**Brief:** Line by line, copy out the data that follows.

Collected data
_ _ _ _ _
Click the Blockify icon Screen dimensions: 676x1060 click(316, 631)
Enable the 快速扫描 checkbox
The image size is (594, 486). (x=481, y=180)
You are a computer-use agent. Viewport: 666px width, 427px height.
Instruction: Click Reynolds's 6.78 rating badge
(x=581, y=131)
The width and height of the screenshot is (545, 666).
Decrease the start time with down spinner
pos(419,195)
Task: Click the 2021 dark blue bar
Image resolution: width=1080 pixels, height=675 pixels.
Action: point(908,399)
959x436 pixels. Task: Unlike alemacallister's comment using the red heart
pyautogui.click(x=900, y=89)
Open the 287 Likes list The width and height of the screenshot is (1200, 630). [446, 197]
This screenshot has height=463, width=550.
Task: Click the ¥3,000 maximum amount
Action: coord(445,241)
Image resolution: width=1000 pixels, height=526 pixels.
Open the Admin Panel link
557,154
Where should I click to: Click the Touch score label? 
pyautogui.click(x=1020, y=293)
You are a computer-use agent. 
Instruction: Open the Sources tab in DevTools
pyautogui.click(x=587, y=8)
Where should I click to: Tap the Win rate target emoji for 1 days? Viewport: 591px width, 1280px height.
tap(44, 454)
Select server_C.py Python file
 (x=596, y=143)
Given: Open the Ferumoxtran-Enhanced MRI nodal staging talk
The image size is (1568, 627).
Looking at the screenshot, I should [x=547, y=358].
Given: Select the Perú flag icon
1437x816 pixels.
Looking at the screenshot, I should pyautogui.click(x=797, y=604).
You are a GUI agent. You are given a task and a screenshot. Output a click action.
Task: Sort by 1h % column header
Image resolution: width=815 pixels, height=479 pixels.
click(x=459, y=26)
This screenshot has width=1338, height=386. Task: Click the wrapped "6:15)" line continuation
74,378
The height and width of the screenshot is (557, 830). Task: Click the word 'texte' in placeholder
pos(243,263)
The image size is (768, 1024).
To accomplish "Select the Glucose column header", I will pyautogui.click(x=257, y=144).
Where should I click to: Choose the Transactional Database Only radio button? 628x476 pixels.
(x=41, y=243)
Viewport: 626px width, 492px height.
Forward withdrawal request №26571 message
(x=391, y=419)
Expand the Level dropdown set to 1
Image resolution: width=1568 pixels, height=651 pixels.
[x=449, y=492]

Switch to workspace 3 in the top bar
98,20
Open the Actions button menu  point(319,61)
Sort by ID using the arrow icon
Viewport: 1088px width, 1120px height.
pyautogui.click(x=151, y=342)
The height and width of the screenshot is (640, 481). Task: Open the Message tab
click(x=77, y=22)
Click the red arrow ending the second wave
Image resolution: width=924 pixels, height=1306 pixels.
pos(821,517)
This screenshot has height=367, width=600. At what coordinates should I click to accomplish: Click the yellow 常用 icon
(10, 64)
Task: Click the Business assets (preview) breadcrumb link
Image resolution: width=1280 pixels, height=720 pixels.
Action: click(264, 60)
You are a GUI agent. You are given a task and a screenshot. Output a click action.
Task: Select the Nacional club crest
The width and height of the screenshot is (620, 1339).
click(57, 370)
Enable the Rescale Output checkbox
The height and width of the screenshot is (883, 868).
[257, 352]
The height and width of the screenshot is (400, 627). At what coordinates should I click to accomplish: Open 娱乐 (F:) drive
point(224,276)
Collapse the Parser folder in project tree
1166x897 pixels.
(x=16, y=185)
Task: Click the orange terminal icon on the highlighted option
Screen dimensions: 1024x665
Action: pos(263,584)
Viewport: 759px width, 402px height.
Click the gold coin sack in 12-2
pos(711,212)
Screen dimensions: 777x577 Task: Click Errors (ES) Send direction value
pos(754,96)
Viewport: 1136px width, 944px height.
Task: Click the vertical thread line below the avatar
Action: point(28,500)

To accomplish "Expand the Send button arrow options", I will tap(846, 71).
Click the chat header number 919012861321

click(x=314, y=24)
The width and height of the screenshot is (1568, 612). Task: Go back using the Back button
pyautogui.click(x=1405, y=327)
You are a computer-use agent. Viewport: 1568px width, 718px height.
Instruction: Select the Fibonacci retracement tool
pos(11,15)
_ _ _ _ _
**Answer space:**
Click the Blockify icon Screen dimensions: 676x1060 click(316, 631)
Enable the 快速扫描 checkbox
The image size is (594, 486). (x=481, y=180)
You are a computer-use agent. Viewport: 666px width, 427px height.
Instruction: Click Reynolds's 6.78 rating badge
(x=581, y=131)
The width and height of the screenshot is (545, 666).
Decrease the start time with down spinner
pos(419,195)
Task: Click the 2021 dark blue bar
Image resolution: width=1080 pixels, height=675 pixels.
Action: point(908,399)
959x436 pixels. Task: Unlike alemacallister's comment using the red heart
pyautogui.click(x=900, y=89)
Open the 287 Likes list The width and height of the screenshot is (1200, 630). [446, 197]
This screenshot has height=463, width=550.
Task: Click the ¥3,000 maximum amount
Action: coord(445,241)
Image resolution: width=1000 pixels, height=526 pixels.
Open the Admin Panel link
557,154
Where should I click to: Click the Touch score label? 
pyautogui.click(x=1020, y=293)
You are a computer-use agent. 
Instruction: Open the Sources tab in DevTools
pyautogui.click(x=587, y=8)
Where should I click to: Tap the Win rate target emoji for 1 days? Viewport: 591px width, 1280px height.
tap(44, 454)
Select server_C.py Python file
 (x=596, y=143)
Given: Open the Ferumoxtran-Enhanced MRI nodal staging talk
The image size is (1568, 627).
Looking at the screenshot, I should [x=547, y=358].
Given: Select the Perú flag icon
1437x816 pixels.
Looking at the screenshot, I should pyautogui.click(x=797, y=604).
You are a GUI agent. You are given a task and a screenshot. Output a click action.
Task: Sort by 1h % column header
Image resolution: width=815 pixels, height=479 pixels.
click(x=459, y=26)
This screenshot has width=1338, height=386. Task: Click the wrapped "6:15)" line continuation
74,378
The height and width of the screenshot is (557, 830). Task: Click the word 'texte' in placeholder
pos(243,263)
The image size is (768, 1024).
To accomplish "Select the Glucose column header", I will pyautogui.click(x=257, y=144).
Where should I click to: Choose the Transactional Database Only radio button? 628x476 pixels.
(x=41, y=243)
Viewport: 626px width, 492px height.
Forward withdrawal request №26571 message
(x=391, y=419)
Expand the Level dropdown set to 1
Image resolution: width=1568 pixels, height=651 pixels.
[x=449, y=492]

Switch to workspace 3 in the top bar
98,20
Open the Actions button menu  point(319,61)
Sort by ID using the arrow icon
Viewport: 1088px width, 1120px height.
pyautogui.click(x=151, y=342)
The height and width of the screenshot is (640, 481). Task: Open the Message tab
click(x=77, y=22)
Click the red arrow ending the second wave
Image resolution: width=924 pixels, height=1306 pixels.
pos(821,517)
This screenshot has height=367, width=600. At what coordinates should I click to accomplish: Click the yellow 常用 icon
(10, 64)
Task: Click the Business assets (preview) breadcrumb link
Image resolution: width=1280 pixels, height=720 pixels.
Action: click(264, 60)
You are a GUI agent. You are given a task and a screenshot. Output a click action.
Task: Select the Nacional club crest
The width and height of the screenshot is (620, 1339).
click(57, 370)
Enable the Rescale Output checkbox
The height and width of the screenshot is (883, 868).
[257, 352]
The height and width of the screenshot is (400, 627). At what coordinates should I click to accomplish: Open 娱乐 (F:) drive
point(224,276)
Collapse the Parser folder in project tree
1166x897 pixels.
(x=16, y=185)
Task: Click the orange terminal icon on the highlighted option
Screen dimensions: 1024x665
Action: pos(263,584)
Viewport: 759px width, 402px height.
Click the gold coin sack in 12-2
pos(711,212)
Screen dimensions: 777x577 Task: Click Errors (ES) Send direction value
pos(754,96)
Viewport: 1136px width, 944px height.
Task: Click the vertical thread line below the avatar
Action: point(28,500)

To accomplish "Expand the Send button arrow options", I will tap(846, 71).
Click the chat header number 919012861321

click(x=314, y=24)
The width and height of the screenshot is (1568, 612). Task: Go back using the Back button
pyautogui.click(x=1405, y=327)
You are a computer-use agent. Viewport: 1568px width, 718px height.
Instruction: Select the Fibonacci retracement tool
pos(11,15)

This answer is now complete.